We often encounter hierarchical data in our domains: organization charts, file systems, messages and replies, tasks and sub-tasks (and sub-sub-tasks and …), etc. How do we represent these structures in our relational databases?

It turns out that there are a number of different approaches, and there are implementations of all of them in Rails-compatible Ruby gems. The approach we choose really depends on the needs of our application. Do we need efficient insertion and deletion? Do we need efficient access to the parent? The children? All ancestors? All descendants?

Earlier this year, I worked on a project that needed to represent two different kinds of hierarchical data, so I spent some time researching the various options.

The best resource I found while researching was this excellent presentation by Bill Karwin. Karwin outlines the various options for representing hierarchies in relational databases and discusses the tradeoffs.

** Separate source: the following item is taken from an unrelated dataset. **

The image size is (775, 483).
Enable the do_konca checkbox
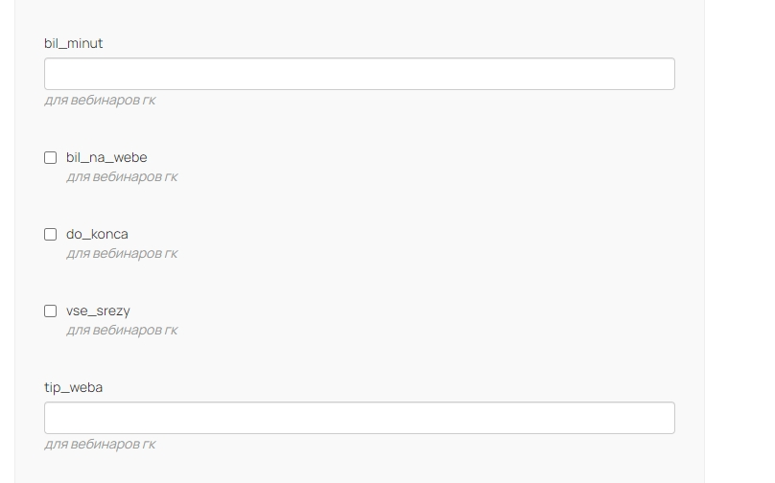tap(51, 235)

Below, I’ll use the generic term “node” to refer to an object in the tree. This might be a task, a department, a file or folder, a message, or whatever you’re representing.

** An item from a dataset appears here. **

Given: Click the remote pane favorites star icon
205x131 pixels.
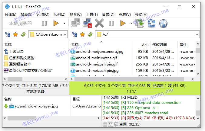Looking at the screenshot, I should 82,34.
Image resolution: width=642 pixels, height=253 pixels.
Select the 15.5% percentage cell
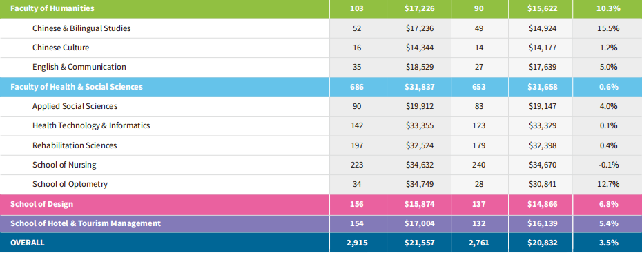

Karwin identifies four different approaches for representing trees.

Adjacency List

The Adjacency List approach is the simplest and most obvious. Each node knows its own parent (so has a parent_id column).

With this approach:

  • Insertions and deletions are simple and efficient.
  • Moving nodes is also simple and efficient.
  • Finding the parent or children of a node is relatively efficient.
  • Inefficient or impossible to query all ancestors or descendants.

The best-known Ruby gem for this approach is acts_as_tree.

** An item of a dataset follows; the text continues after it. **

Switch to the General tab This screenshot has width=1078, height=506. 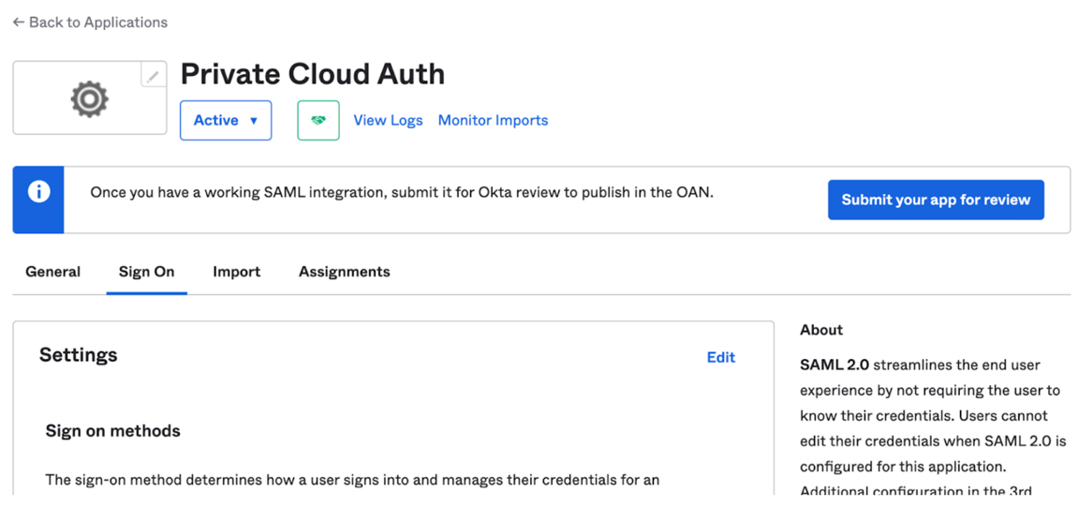click(x=52, y=272)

Path Enumeration (or Materialized Path)

The Path Enumeration approach (also known as Materialized Path) is similar to the Adjacency List approach. However, instead of each node knowing its parent, each node knows its full path from the root node. For example, a node that is three levels deep in the tree might have a path column with a value like 1/42/ or -1-42- or similar.

With this approach:

  • Insertions and moves are slightly harder than with Adjacency List, but still reasonable.
  • Finding ancestors and descendants is very efficient.
  • Finding direct children is a bit harder.

The best known Ruby gem for this approach is ancestry, but for the project I worked on, we found arboreal to be a better fit for our needs.

Nested Sets

The Nested Set approach encodes a node’s descendants using two numbers. The left number of a node is smaller than all of the numbers used by its descendants, and the right number is greater than all of the numbers used by its descendants.

This approach can be combined with the Adjacency List approach so that each node also knows its parent.

With this approach:

  • Insertions, moves, and deletions are complicated and inefficient because entire sub-trees need to be renumbered.
  • Finding ancestors and descendants is very efficient.
  • Finding direct children is harder.

The best known Ruby gem for this approach is awsome_nested_set.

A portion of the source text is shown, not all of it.